Invité sur France Inter à l’occasion de la sortie de La Fabrique du présent, et repris par le journal Les Échos, Felwine Sarr a livré une lecture critique de la situation politique au Sénégal, marquée par les tensions entre le président Bassirou Diomaye Faye et l’ancien Premier ministre Ousmane Sonko.
L’essayiste rappelle que l’arrivée au pouvoir en 2024 s’était construite en grande partie autour de la popularité et du leadership de Sonko. « On a espéré qu’ils inaugurent une forme inédite de gouvernance », explique-t-il, tout en soulignant que cette expérience a rapidement été confrontée aux réalités institutionnelles classiques.

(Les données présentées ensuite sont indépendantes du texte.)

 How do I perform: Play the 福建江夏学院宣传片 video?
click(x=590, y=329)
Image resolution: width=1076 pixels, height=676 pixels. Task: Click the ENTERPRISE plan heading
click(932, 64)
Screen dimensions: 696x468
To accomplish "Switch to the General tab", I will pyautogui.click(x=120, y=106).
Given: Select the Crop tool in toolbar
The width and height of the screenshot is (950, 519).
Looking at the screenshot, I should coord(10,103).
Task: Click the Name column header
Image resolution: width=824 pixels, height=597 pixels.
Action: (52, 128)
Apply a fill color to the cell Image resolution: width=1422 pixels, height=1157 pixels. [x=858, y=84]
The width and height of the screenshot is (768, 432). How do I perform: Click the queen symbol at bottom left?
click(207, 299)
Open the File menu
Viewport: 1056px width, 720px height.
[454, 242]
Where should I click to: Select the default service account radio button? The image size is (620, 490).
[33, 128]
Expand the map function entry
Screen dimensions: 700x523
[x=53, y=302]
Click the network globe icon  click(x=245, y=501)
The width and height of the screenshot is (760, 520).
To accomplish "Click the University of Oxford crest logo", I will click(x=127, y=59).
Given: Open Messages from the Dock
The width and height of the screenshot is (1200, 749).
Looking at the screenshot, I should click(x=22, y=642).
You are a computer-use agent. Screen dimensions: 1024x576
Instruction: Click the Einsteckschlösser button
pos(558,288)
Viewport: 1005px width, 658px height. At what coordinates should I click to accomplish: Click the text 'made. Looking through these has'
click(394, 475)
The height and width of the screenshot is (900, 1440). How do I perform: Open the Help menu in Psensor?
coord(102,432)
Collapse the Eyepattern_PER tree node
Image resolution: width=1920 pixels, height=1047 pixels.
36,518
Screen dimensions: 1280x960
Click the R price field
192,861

Pour lui, cette dynamique a fini par montrer ses limites. « Nous avons eu un duo qu’on souhaitait voir fonctionner en tandem et qui a montré ses limites », affirme-t-il, estimant que le fonctionnement traditionnel de l’État a progressivement repris le dessus. « Les logiques institutionnelles du pouvoir ont pris le pas », ajoute-t-il.
Au-delà de cette crise, Felwine Sarr invite à une réflexion plus large sur les modèles politiques existants et leur transformation. « Cela m’inspire la nécessité de repenser les formes institutionnelles dans nos espaces et de les réinventer », suggère-t-il.